Standard & Poor's mid-year assessment of most Lloyd's syndicates registered few changes for the group despite several units posting record returns.

Standard & Poor's credit analyst Matthew Day said the agency has raised its assessment on one syndicate and downgraded two others. In addition, one assessment has been assigned for the first time, and three others withdrawn.

"Our assessments had already factored in the expected benefits following the hardening of the insurance markets post hurricanes Katrina, Rita, and Wilma," said Mr. Day. "In fact, in a large number of cases the sustainability of the strong turnaround in performance remains untested by more challenging underwriting conditions."

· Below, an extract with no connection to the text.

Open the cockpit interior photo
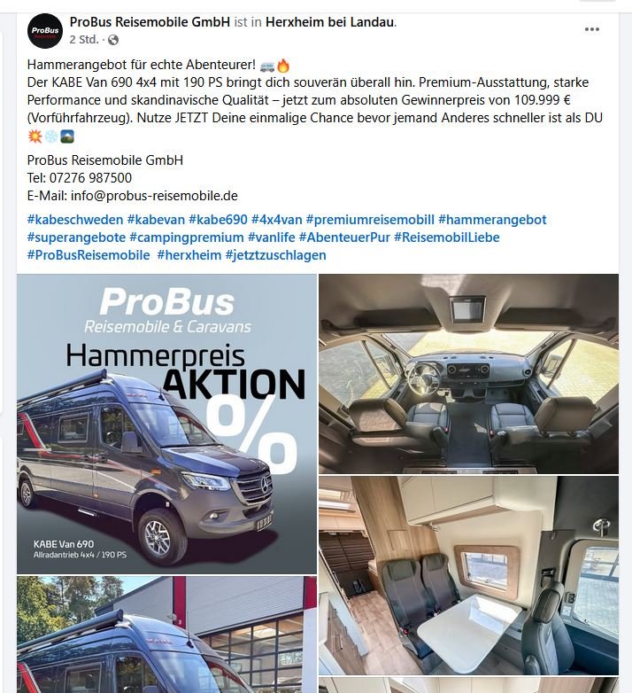This screenshot has height=693, width=632. 469,374
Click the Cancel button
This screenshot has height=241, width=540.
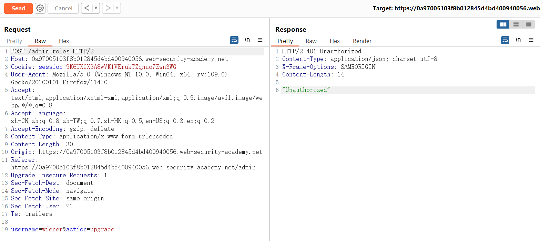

In total, Standard & Poor's assesses 40 out of the 66 syndicates trading in the Lloyd's Market (Lloyd's or the Market; A+/Stable), 11 on an interactive basis. These 40 syndicates account for 71 percent of the Market's 2007 underwriting capacity (80 percent in 2006). In addition, two of the unassessed syndicates carry an insurer financial strength rating, based on an explicit parental guarantee, accounting for a further 6 percent of capacity.

Standard & Poor's Lloyds Syndicate Assessment evaluates the relative dependency of syndicates on Lloyd's infrastructure and Central Fund, reflecting their ability to offer business continuity to policyholders. Standard & Poor's financial strength rating on Lloyd's is the principal measure of financial strength to be applied to all syndicates underwriting in the Lloyd's Market.

"As the LSAs are a relative assessment, they have not been directly affected by the upgrade of the Market on April 23, 2007. There may, however, be potential benefits to some syndicates over the medium term as the overall attractiveness of the Market has improved," said Mr. Day.